Paul
Goble
Staunton, March 13 – Many Russian
commentators want to believe that after Vladimir Putin leaves the scene, Russia
can become a free and democratic confederation because they do not find it easy
to face the fact that the situation with regard to Russia is as hopeless as it
is, Vadim Zaidman says.
But it is time to face that reality
instead of deceiving others and oneself with the notion that somehow everything
will miraculously change “after Putin,” the commentator adds. Russia was “offered a chance to convert
itself into a good country” after the collapse of communism and everyone can
see how it has used that (kasparov.ru/material.php?id=5E6A556A8B9AD).
Instead of turning into an eastern
variant of the Federal Republic of Germany, Russia “somehow” became the land of
the Kalashnikov, he continues. “Why should anyone think that this time
something different will happen? That after the next short thaw, Russia once
again will not fit into the galleries of the next putin?”

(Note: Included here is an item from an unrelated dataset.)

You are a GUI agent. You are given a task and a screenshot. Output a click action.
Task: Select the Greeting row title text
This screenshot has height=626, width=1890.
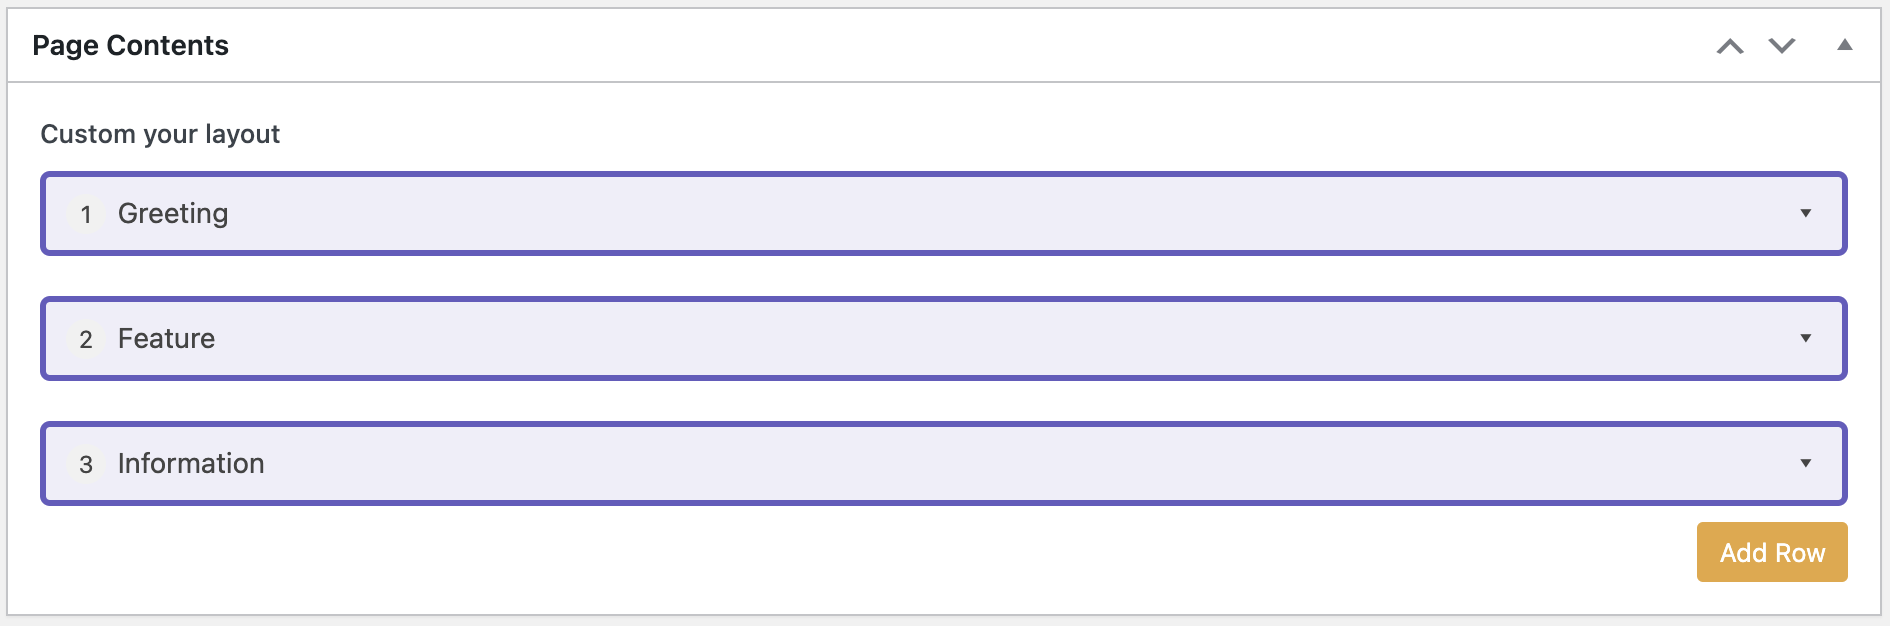[173, 214]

“Russia in its current-great power
borders is incurable,” Zaidman says. “Because in these borders, it always will
be, according to the apt expression of Aleksandr Yanov, be inclined to accept
the size of its country as a measure of its greatness.” And it will certainly
not be able to follow the course of FRG.
That state arose on the ruins of the
Third Reich not by itself and not by the passing over it of a magic wand but
only after the reich was reduced to ruins and after and not without the help of
the Western allies was carried out the difficult and long-term work of
de-Nazification in the country and in the heads of Germans.”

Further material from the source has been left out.